╔══

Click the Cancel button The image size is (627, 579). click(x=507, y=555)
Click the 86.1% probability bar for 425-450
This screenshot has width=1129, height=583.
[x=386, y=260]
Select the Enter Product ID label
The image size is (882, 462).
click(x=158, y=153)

╚══

Print all records shown above, word for word.

» ANSWER TO THE PROBLEM
Click the Cancel button The image size is (627, 579). click(x=507, y=555)
Click the 86.1% probability bar for 425-450
This screenshot has width=1129, height=583.
[x=386, y=260]
Select the Enter Product ID label
The image size is (882, 462).
click(x=158, y=153)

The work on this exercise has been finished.